= Public health funeral =

In the UK, a funeral arranged by local authority

Public health funerals are funerals in the United Kingdom paid for by the local authority, where the relatives are either unwilling or unable to pay, or where no relatives can be found.

==England and Wales==

Public health funerals in England and Wales are governed by the Public Health (Control of Disease) Act 1984. Local authorities are obliged to arrange a funeral where no arrangements are being made or have been made. Local authorities are permitted to recover the costs of such funerals from the estate of the deceased under the Act.
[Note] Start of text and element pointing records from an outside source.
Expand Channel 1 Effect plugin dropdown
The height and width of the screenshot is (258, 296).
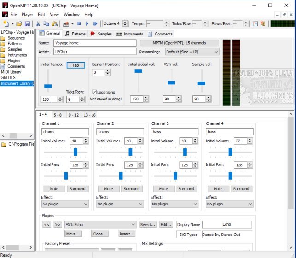pyautogui.click(x=65, y=204)
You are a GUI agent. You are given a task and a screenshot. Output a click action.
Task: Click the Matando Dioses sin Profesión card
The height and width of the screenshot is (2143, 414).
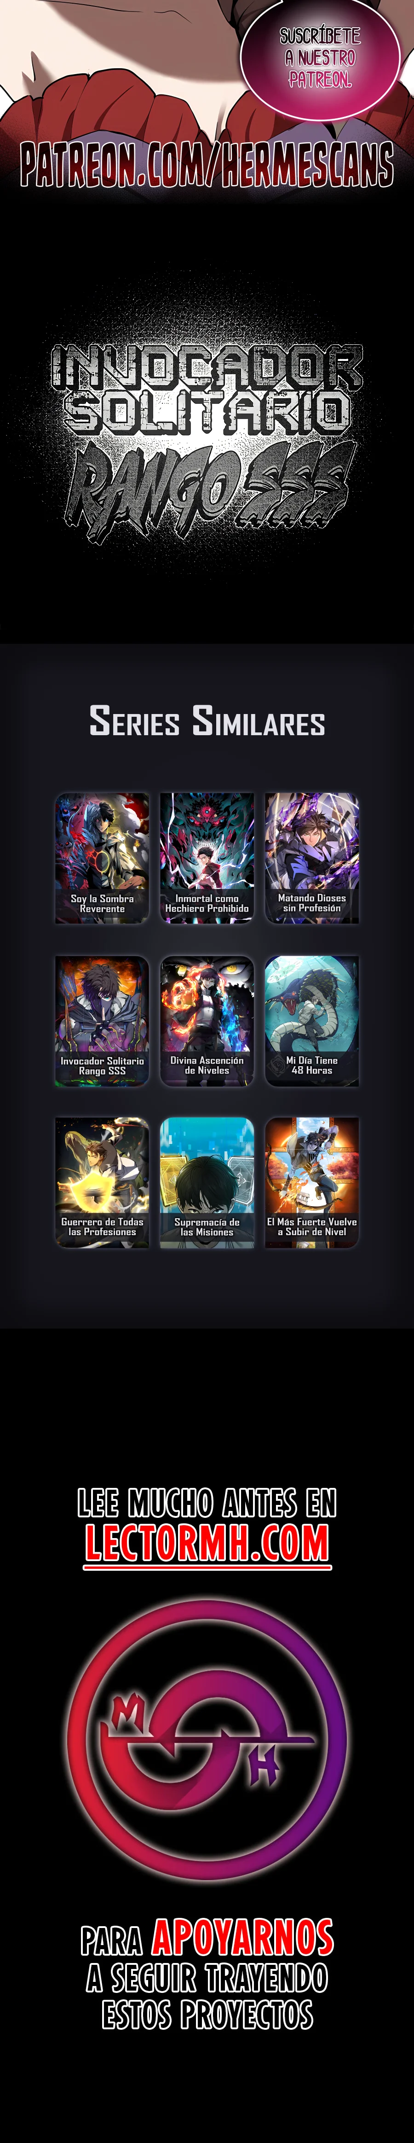coord(312,858)
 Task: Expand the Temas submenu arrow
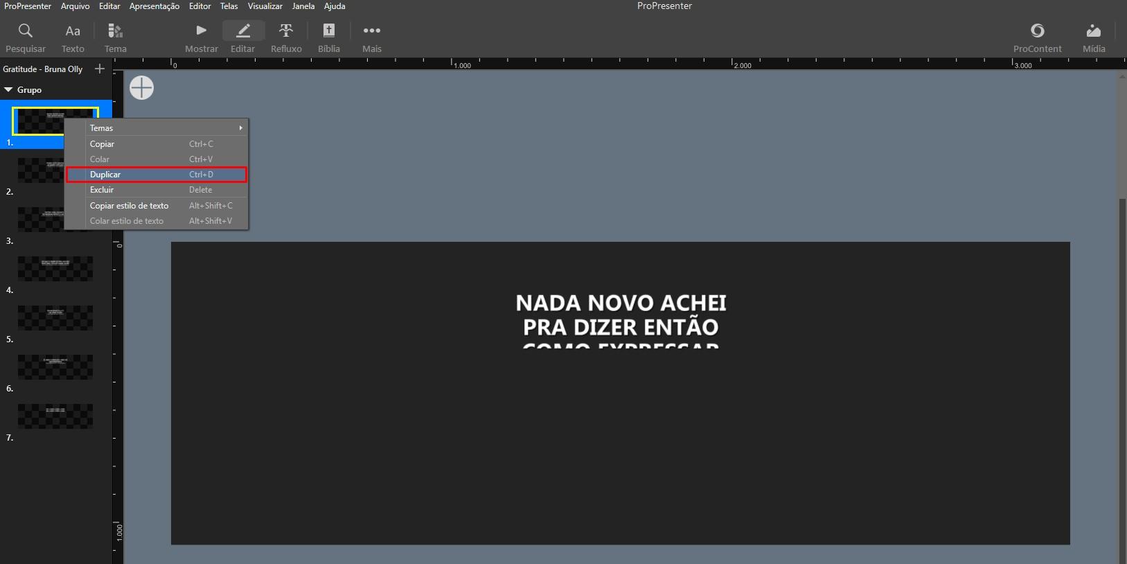(x=240, y=128)
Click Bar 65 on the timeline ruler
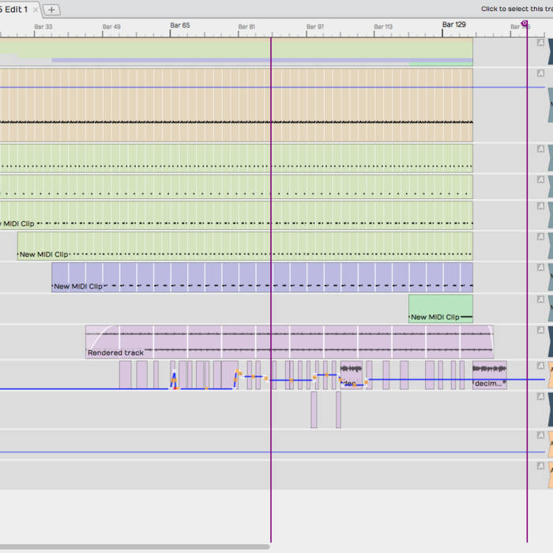The image size is (553, 553). pyautogui.click(x=180, y=25)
The Guardian reported that the average cost of a public health funeral in 2011 was £950. In some circumstances where a person dies in hospital the relevant NHS trust may arrange a funeral for the deceased; however, ultimately the duty to arrange the funeral rests with the local authority.

==Northern Ireland==

Similar provisions to those in England and Wales exist in Northern Ireland under the Welfare Services Act (Northern Ireland) 1971. District councils are obligated to bury or cremate those who die in their area where no suitable provisions for disposal of the body have been made or are being made.

==Scotland==

In Scotland, a duty is imposed on local authorities under the National Assistance Act 1948 (11 & 12 Geo. 6. c. 29) where the body of a person who has died or been found dead in their area and no suitable arrangements are being made for disposal of the body. A local authority may also arrange a burial or cremation for any person who was in the care of or receiving assistance (as well as children in local authority care) from the authority immediately prior to their death. In both cases, a local authority may seek to recover costs from the estate of the deceased.

549 funerals were undertaken in 2015 under the provisions above, costing local authorities approximately £500,000. These funerals are usually conducted by an undertaker contracted by the local authority to prepare the body and provide a basic funeral.